Problem is my 7 yr. old (will be 8 in August) is ready to move on already. I can see it, I can feel it, and he has just started to make comments about it. He would do great in Beyond right now. I figured I would combine the two until it didn't work out anymore, but I am feeling hesitant already about moving my 5 yr. old (will be 6 in August) on. I think he'd do okay, maybe even very well, in Beyond, but I know that I don't want any of my 7 yr. olds doing Bigger. I am just more relaxed than that with my young kids. (They also all have summer bdays so are young for their grade.) This is one reason I homeschool. I am very interested in having each of my children do Bigger at age 9 and then proceed through the rest of the programs. I feel this is right for my boys (my girl may change things up!) I am also feeling that if I try to keep them together, I will be pushing one and holding back the other. Right now, I feel the younger is comfortable in LHFHG (he loves it all and is a good student), but I am holding back the older. I realize I probably need to combine somewhere sometime to be able to survive HOD with 6 kids!! so I don't know. I know I shouldn't worry about tomorrow, but what I do this fall will have bearing on the other years, too. Then, there is the fact that I really would like each child to get all the guides in and use the geography as 9th grade, etc. so eventually the combined kids would split up along the line anyway. If I am choosing the guide we use for the younger and beefing up (using extensions) for the older, the older will not get to all the guides.

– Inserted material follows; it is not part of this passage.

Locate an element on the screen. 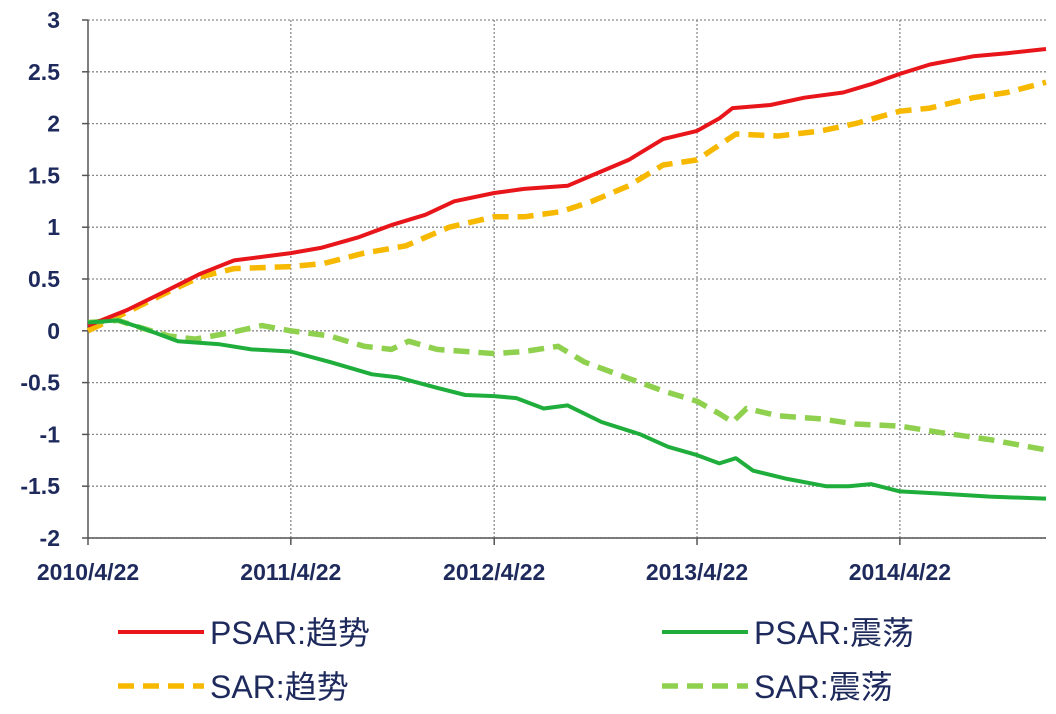  y-tick-label: 2.5 is located at coordinates (44, 72).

is it nuts to think a person could do Beyond, Preparing, RtR, Modern, and 2nd yr. of high school at once? plus have at least one younger child? I mean most of those guides I just listed are pretty independent. Yes, I know I am thinking way out but just indulge me.

I really love HOD and really want to stick with it, but because of the reasons written above I don't know how to go on combining and if I don't combine I may drown.
I wasn't going to write a post like this. I keep pushing the thoughts aside, but I had to get it out!